Saturday, October 14, 2023

Review - The Cold Buffet - Live Theatre



The Cold Buffet 
Live Theatre
10th October, 2023

Who doesn’t like a family gathering eh? Turns out most people by the looks of this play and that might just be accurate.

Young Playwright Elijah Young brings up their offering for the 50 year celebration of Live Theatre, a world premier of the play Cold Buffet, with a family-centric drama, revolving around three events over a five year period. Set in the north east in three acts, a funeral, a wedding and a christening, we see the family dynamics erode ever more as the play progresses. 

The story centres around five main characters and always the same buffet room. Ellis is the black sheep of the family, a gay man who lives down south, played by Nick Blakeley. I have to admit I couldn’t shake his likeness to Matt Hancock even vocally at first, and when I did it was replaced by character act Jonathan Pie, but well performed all the same.

Other characters include David, David's mother Evelyn, David’s partner Ayeesha and Ellis’s cousin Max (Beth Fletcher Morris).
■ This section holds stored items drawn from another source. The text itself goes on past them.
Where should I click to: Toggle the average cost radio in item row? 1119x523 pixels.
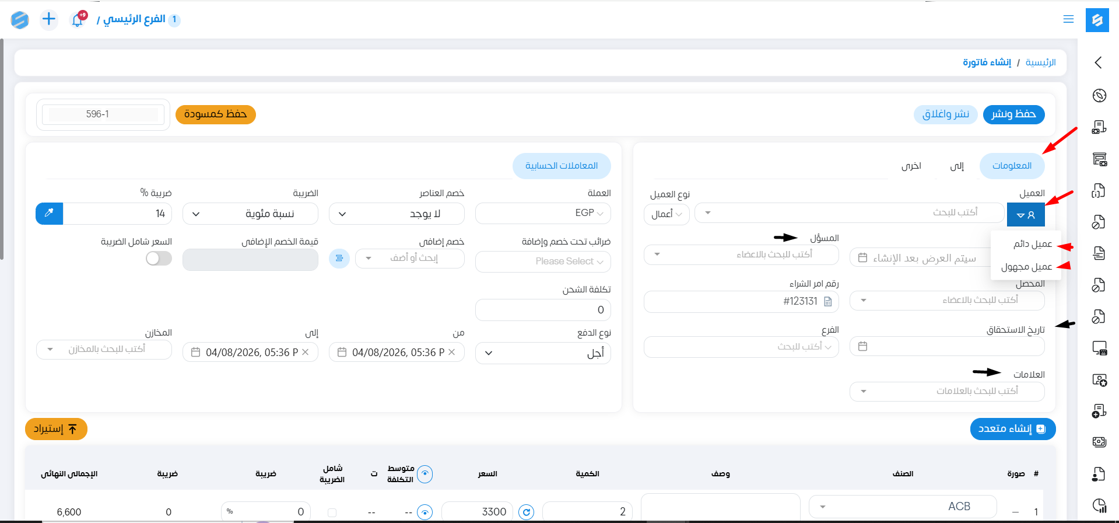pos(425,512)
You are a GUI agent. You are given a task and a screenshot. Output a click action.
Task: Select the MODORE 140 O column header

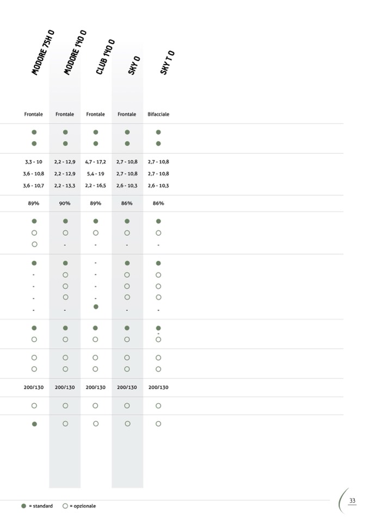75,53
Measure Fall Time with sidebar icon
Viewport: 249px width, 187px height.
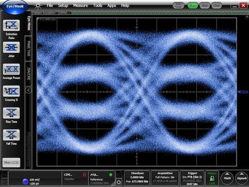pos(11,135)
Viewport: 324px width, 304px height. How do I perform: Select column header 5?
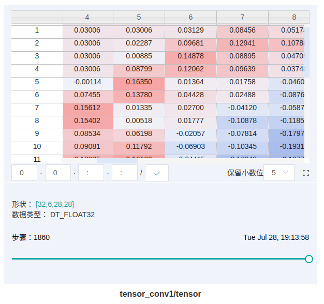tap(139, 17)
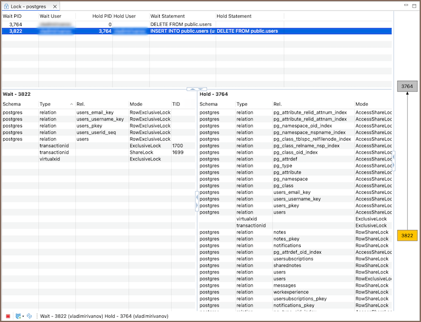The width and height of the screenshot is (421, 322).
Task: Collapse top pane with sash up arrow
Action: (193, 89)
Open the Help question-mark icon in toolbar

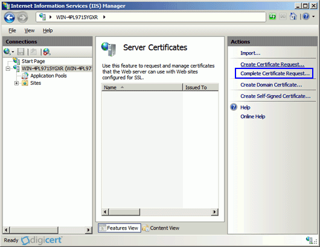[x=306, y=16]
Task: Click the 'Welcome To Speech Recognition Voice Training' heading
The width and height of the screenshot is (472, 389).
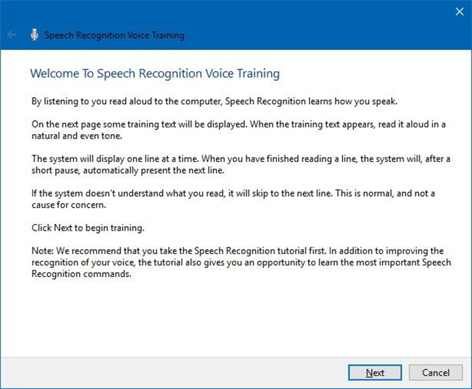Action: click(x=154, y=74)
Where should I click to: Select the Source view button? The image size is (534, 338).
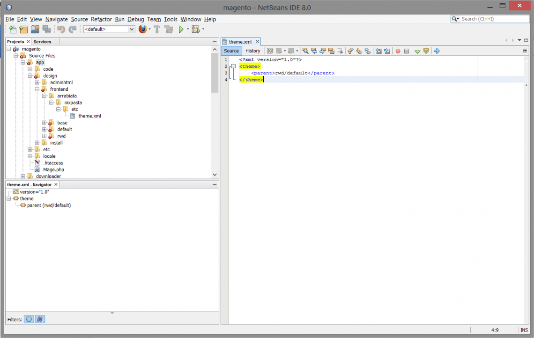click(x=231, y=51)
David is a solid character seemingly in a mid life crisis as he got together with Ayeesha who he happened to meet while giving her driving lessons. 

Everyone has their solid roles: young Max, a peacekeeper of the family, who recently changed their name, also acts as a cheap photographer and a breaker of tension. Evelyn is the family matriarch seemingly holding the family together, while simultaneously pulling it apart! Jane Holman plays Evelyn well like a true old school battle axe of a grandmother.

Ayeesha often steals the show with her cringe- worthy over-niceness and positivity, and natural people pleasing urges. All of which merely masks her real feelings and soon breaks down under real pressure and scrutiny. Played by Amara Karan whose credits include (the Twilight Zone, Dr Who, Marvel's Lucky Man and various Shakespeare productions. Her OTT style is captivating and a wedding dance scene with David (Jim Kitson) was most amusing - the crowd lapped up every second of it. 

There were some nice touches with David doing a speech in character in the press area before the play started and in each interval the area was updated as a kind of backstage to the main stage with a karaoke area in the first interval (Karaoke at a funeral? That’s niche!) and the wedding cake in the second interval, good attention to detail, making the play stand out a bit.

The audience seemed to lap up all the jokes and the tension felt so real at times, I was tempted to actually look away. Sometimes it’s hard to tell who’s story they are telling, especially in the first two parts it almost feels like the main character is the dead grandad. The ending I found a little strange, possibly some catholic symbolism - it was unclear to me. But overall this was an enjoyable watch and Elijah Young may well be a young writer - no pun intended - to watch.  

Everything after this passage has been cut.